(Saved entries)
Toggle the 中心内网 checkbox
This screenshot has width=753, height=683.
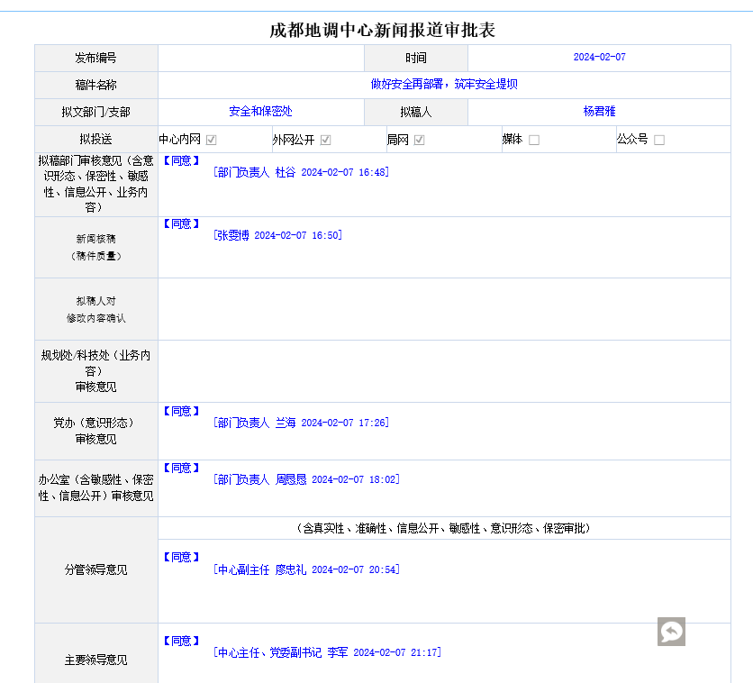pos(212,140)
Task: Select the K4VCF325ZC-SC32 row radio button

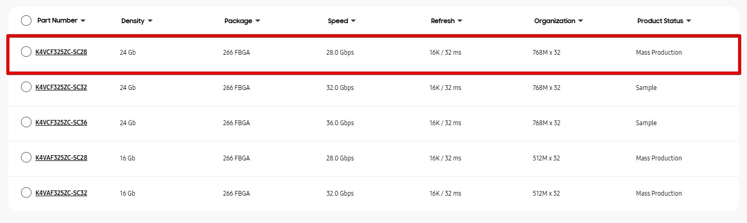Action: [26, 87]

- _Work request_:
The expected output is the exact run of lines from the one containing "Task: Select the" through the final line of the data above, both ends included, with no pictures.

- _Answer for the task_:
Task: Select the K4VCF325ZC-SC32 row radio button

Action: [26, 87]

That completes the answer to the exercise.